EXERCISE INSTRUCTIONS -
Could you print the full listing again, exactly as written?

DATA EXTRACT -

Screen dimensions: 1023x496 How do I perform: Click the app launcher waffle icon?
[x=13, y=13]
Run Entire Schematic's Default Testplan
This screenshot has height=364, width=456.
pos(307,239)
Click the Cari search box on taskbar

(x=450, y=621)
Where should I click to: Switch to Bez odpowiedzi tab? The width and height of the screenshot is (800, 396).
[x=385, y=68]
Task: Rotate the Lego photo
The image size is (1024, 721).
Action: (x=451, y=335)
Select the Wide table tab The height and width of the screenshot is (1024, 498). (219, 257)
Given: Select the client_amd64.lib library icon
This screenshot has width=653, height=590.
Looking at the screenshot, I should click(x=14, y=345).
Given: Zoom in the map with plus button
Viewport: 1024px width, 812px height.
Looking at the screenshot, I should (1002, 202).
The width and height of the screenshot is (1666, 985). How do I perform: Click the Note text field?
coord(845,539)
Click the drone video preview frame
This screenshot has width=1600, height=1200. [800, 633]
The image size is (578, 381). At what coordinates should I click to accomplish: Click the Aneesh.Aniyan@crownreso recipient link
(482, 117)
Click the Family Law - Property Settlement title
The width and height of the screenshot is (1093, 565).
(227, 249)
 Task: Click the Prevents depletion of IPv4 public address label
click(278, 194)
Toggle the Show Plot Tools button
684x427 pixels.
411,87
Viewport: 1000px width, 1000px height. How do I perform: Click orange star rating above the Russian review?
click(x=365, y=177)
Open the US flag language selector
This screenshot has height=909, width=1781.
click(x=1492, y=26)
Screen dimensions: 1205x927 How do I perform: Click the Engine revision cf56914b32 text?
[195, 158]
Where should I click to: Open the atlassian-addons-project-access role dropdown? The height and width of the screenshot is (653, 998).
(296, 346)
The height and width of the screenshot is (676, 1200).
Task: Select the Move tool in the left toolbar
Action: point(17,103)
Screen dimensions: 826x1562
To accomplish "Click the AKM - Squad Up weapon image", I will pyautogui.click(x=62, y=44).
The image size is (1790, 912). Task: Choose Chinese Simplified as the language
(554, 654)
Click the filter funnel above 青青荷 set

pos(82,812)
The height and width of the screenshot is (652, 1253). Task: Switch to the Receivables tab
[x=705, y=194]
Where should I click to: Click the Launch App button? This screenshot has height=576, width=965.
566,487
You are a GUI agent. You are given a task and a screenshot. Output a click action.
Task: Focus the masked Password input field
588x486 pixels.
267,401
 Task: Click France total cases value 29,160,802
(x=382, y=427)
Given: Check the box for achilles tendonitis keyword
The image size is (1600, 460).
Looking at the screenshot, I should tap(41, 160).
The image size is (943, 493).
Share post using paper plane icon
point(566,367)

RESPONSE TO THIS TASK -
Screen dimensions: 1023x496 How do I perform: Click the app launcher waffle icon?
[x=13, y=13]
Run Entire Schematic's Default Testplan
This screenshot has height=364, width=456.
pos(307,239)
Click the Cari search box on taskbar

(x=450, y=621)
Where should I click to: Switch to Bez odpowiedzi tab? The width and height of the screenshot is (800, 396).
[x=385, y=68]
Task: Rotate the Lego photo
The image size is (1024, 721).
Action: (x=451, y=335)
Select the Wide table tab The height and width of the screenshot is (1024, 498). (219, 257)
Given: Select the client_amd64.lib library icon
This screenshot has width=653, height=590.
Looking at the screenshot, I should click(x=14, y=345).
Given: Zoom in the map with plus button
Viewport: 1024px width, 812px height.
Looking at the screenshot, I should (1002, 202).
The width and height of the screenshot is (1666, 985). How do I perform: Click the Note text field?
coord(845,539)
Click the drone video preview frame
This screenshot has width=1600, height=1200. [800, 633]
The image size is (578, 381). At what coordinates should I click to accomplish: Click the Aneesh.Aniyan@crownreso recipient link
(482, 117)
Click the Family Law - Property Settlement title
The width and height of the screenshot is (1093, 565).
(227, 249)
 Task: Click the Prevents depletion of IPv4 public address label
click(278, 194)
Toggle the Show Plot Tools button
684x427 pixels.
411,87
Viewport: 1000px width, 1000px height. How do I perform: Click orange star rating above the Russian review?
click(x=365, y=177)
Open the US flag language selector
This screenshot has height=909, width=1781.
click(x=1492, y=26)
Screen dimensions: 1205x927 How do I perform: Click the Engine revision cf56914b32 text?
[195, 158]
Where should I click to: Open the atlassian-addons-project-access role dropdown? The height and width of the screenshot is (653, 998).
(296, 346)
The height and width of the screenshot is (676, 1200).
Task: Select the Move tool in the left toolbar
Action: point(17,103)
Screen dimensions: 826x1562
To accomplish "Click the AKM - Squad Up weapon image", I will pyautogui.click(x=62, y=44).
The image size is (1790, 912). Task: Choose Chinese Simplified as the language
(554, 654)
Click the filter funnel above 青青荷 set

pos(82,812)
The height and width of the screenshot is (652, 1253). Task: Switch to the Receivables tab
[x=705, y=194]
Where should I click to: Click the Launch App button? This screenshot has height=576, width=965.
566,487
You are a GUI agent. You are given a task and a screenshot. Output a click action.
Task: Focus the masked Password input field
588x486 pixels.
267,401
 Task: Click France total cases value 29,160,802
(x=382, y=427)
Given: Check the box for achilles tendonitis keyword
The image size is (1600, 460).
Looking at the screenshot, I should tap(41, 160).
The image size is (943, 493).
Share post using paper plane icon
point(566,367)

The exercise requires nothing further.